Commanding the room with his acute sense of sibling rivalry, Chuck undermines Kim’s pitch by using her own vocabulary — he says she is indeed the “right” choice, she’s young and exciting, but then starts listing the lawyerly minutiae that “boring,” more established lawyers might be better versed in, ironically yawning and saying “blah blah blah” while listing facts that could be imperative to representing Mesa Verde; between Kim’s pitch and ecstatic response and Michael McKean’s flaunting of Chuck’s professionalized desire to keep his brother down, “Fifi” contains two of the best-acted scenes in BCS history — which is saying something.
But within the realm of the show, it’s Chuck’s performance that beats Kim’s — HHM wins over the account, throwing Kim and Jim’s plan into crisis. (Which is a shame, because in the hilarious scene following, Jimmy has basically infiltrated an air force base by pretending to be with an incapacitated war hero — actually a man Jimmy once defended for public masturbation — and his grandkids, and then using said “war hero” and “grandkids” to shoot a commercial for his firm while the soldiers on the base run off to fetch water for the retching hero.)

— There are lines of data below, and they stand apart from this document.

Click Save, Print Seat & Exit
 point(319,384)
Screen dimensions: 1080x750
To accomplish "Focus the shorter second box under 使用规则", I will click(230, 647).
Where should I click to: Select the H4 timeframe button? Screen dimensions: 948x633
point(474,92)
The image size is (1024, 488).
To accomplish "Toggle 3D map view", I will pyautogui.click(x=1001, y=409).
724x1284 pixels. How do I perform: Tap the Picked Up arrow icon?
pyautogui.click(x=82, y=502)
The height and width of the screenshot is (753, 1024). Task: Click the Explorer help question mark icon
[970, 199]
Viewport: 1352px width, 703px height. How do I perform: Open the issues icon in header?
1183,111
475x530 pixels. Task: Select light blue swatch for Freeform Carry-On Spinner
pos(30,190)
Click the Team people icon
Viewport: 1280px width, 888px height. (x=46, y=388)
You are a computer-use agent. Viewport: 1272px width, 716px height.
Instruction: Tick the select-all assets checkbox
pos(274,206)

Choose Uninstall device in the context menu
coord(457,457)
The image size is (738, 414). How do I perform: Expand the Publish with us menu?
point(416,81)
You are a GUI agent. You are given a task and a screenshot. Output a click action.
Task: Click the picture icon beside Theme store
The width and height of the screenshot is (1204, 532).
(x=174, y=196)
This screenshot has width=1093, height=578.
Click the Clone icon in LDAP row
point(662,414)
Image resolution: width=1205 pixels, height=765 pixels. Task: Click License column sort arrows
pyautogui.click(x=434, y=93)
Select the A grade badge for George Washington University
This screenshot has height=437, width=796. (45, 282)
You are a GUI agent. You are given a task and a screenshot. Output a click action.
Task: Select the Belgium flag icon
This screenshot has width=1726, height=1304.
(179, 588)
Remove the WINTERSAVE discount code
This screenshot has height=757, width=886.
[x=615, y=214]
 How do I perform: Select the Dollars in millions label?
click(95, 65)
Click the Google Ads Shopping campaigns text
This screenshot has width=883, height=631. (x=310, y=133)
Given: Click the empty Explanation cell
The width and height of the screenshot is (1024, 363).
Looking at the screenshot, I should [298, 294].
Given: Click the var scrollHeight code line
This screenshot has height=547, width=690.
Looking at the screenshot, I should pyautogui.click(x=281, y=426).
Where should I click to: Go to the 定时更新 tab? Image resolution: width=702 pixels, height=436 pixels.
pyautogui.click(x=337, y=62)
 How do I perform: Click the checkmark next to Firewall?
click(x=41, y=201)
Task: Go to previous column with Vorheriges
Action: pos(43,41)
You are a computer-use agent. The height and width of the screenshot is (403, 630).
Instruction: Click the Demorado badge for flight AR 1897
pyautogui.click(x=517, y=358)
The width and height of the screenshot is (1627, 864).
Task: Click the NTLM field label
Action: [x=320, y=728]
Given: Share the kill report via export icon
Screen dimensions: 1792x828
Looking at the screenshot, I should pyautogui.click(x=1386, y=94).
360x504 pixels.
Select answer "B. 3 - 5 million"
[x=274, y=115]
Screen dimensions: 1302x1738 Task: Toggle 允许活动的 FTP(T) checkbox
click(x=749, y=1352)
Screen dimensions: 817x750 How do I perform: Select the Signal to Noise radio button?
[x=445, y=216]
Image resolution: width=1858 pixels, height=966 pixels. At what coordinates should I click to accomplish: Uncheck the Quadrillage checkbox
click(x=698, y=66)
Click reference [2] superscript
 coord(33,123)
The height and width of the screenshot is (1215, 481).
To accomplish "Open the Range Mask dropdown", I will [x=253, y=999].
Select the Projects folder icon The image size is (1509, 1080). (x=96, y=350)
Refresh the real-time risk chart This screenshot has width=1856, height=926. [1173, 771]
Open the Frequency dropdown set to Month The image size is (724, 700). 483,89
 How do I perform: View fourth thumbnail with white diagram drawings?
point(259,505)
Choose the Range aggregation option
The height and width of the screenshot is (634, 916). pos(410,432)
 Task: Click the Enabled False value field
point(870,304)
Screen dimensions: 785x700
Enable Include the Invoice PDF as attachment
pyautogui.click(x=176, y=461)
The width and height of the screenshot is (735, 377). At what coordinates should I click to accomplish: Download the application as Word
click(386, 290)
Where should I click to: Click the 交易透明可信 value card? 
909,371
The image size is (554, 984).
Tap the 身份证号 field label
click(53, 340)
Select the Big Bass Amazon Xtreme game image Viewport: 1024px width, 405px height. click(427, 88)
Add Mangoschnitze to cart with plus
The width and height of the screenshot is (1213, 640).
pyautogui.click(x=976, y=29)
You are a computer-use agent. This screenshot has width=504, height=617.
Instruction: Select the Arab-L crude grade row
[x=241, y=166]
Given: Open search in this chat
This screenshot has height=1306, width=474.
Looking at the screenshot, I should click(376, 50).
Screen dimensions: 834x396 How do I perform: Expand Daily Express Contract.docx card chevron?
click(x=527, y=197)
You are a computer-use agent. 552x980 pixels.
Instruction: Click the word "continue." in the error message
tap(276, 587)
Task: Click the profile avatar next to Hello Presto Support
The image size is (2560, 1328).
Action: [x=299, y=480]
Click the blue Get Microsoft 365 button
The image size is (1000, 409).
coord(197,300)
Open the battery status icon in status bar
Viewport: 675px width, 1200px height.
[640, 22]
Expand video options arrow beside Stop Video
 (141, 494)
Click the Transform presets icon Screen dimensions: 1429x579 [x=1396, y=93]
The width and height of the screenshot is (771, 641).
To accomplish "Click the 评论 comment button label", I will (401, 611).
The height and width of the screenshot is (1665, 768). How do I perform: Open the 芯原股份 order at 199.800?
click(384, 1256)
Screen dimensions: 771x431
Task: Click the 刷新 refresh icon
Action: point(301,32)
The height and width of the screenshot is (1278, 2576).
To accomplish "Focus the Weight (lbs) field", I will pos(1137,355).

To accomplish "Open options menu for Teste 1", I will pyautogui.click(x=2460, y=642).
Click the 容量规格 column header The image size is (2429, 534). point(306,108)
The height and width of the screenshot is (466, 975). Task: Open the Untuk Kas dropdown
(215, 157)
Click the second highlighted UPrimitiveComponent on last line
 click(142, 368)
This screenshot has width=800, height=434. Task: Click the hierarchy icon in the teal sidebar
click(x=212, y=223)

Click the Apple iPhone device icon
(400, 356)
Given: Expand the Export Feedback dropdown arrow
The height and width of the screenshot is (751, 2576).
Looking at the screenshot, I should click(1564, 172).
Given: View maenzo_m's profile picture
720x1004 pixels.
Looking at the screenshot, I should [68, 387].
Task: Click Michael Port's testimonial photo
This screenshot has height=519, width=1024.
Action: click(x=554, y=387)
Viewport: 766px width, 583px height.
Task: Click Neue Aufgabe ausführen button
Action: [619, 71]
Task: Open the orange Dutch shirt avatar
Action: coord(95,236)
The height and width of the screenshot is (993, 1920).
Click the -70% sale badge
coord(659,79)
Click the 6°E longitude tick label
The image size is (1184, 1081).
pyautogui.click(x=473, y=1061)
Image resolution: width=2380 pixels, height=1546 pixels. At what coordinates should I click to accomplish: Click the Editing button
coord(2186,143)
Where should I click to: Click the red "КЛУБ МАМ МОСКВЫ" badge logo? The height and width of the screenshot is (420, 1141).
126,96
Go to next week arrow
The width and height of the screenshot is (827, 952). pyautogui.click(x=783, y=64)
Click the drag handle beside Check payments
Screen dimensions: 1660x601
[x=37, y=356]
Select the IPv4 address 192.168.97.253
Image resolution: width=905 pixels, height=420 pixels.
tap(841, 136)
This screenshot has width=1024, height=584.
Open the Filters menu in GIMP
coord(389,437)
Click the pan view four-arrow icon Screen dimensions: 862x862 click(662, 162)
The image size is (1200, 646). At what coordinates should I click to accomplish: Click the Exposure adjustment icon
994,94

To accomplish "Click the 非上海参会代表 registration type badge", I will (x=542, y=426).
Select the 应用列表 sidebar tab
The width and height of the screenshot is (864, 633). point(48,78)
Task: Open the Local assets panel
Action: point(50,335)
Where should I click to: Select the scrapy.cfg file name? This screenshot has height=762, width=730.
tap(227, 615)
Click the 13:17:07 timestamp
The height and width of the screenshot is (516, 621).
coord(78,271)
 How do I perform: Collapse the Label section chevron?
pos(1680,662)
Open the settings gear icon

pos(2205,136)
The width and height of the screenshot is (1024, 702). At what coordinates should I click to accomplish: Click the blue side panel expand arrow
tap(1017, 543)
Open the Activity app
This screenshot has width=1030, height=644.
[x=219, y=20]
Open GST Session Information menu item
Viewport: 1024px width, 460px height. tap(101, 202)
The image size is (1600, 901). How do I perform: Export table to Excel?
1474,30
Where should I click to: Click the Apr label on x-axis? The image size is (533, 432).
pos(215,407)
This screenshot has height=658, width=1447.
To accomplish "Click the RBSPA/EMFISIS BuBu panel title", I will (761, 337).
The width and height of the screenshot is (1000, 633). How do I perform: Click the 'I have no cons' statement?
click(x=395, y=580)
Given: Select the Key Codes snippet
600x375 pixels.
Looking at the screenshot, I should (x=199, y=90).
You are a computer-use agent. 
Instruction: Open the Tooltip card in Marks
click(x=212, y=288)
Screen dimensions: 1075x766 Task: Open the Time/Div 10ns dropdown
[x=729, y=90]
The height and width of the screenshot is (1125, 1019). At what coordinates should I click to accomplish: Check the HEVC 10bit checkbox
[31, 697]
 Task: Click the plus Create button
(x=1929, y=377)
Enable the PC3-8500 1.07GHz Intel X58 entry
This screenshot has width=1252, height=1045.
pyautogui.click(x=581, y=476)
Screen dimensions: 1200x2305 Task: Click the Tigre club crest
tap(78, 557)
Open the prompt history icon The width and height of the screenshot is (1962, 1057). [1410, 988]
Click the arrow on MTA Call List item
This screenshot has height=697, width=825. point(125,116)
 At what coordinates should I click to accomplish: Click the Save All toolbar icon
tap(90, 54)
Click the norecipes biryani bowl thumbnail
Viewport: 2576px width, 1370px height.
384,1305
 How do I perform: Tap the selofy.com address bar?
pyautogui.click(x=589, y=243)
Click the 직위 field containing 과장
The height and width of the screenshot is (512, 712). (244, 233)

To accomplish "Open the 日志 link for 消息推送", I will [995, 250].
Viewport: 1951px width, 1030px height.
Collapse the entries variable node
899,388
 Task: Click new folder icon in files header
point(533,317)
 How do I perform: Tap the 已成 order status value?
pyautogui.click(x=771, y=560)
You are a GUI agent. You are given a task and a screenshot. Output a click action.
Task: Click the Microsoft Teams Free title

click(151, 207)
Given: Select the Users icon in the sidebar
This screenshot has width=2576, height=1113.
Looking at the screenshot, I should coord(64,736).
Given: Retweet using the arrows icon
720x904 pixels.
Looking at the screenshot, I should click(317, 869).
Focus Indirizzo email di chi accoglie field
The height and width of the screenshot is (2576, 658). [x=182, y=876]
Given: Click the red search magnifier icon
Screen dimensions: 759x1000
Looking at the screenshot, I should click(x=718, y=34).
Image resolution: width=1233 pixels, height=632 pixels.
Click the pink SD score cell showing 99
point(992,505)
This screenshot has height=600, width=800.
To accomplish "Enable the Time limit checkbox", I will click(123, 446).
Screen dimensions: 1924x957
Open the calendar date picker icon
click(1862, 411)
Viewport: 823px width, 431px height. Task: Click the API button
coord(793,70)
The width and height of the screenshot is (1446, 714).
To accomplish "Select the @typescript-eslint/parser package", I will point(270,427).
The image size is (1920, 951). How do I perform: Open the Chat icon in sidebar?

Kim informs Jim of the news that she lost the clients that were going to give momentum to their business, and asks if Jimmy still wants to make the commitment to rent the dentist’s office — he assures her that there will be other Mesa Verdes, but once he turns away from Kim, we see he’s equally uncertain — and feeling vengeful against his brother. Luckily for him, right after Chuck delivered his masterful speech, he passed out immediately from the fact that he’d been powering through the effects of his condition. Jimmy goes to “take care of him,” but in a montage that amusingly recalls Breaking Bad — but with adjusting tiny letters on law documents rather than adjusting the chemistry of crystal meth — he changes all of the addresses in Chuck’s files on Mesa Verde while Chuck, as Jimmy describes it, “does his best imitation of a baked potato” beneath his space blanket on the couch. It seems Chuck never notices. We can only imagine what happens when this scheme eventually takes effect.
Meanwhile, throughout the episode, we’ve been taken through the stops along the New Mexico drug smuggling path, as a truck driver carries popsicles (and beneath said popsicles, ostensibly drugs) through inspections and eventually straight into Hector Salamanca’s garage — with Mike watching with his binoculars from afar, trying to get a read on the ins and outs of their business so he can, presumably, bring it down. In the episode’s final scene, Mike crafts an odd hose — full of holes — for his rhododendrons, with his granddaughter. It turns out in Mike’s language “for the rhododendrons” means to beat up members of a drug cartel, because immediately following this scene we see Mike calmly filling each of the holes up with nails.
This is where we’re left as we realize that the ideal partnership between Jimmy and Kim — which they desperately want and which their Albuquerque law foes desperately want them to never achieve — will likely end up filled with so many spiked holes. Jimmy will probably never achieve the terrifying grandeur of Walter White – his upward mobility will always find a way to be punctured, deflated and sent back down to goofy, scrappy lawlessness.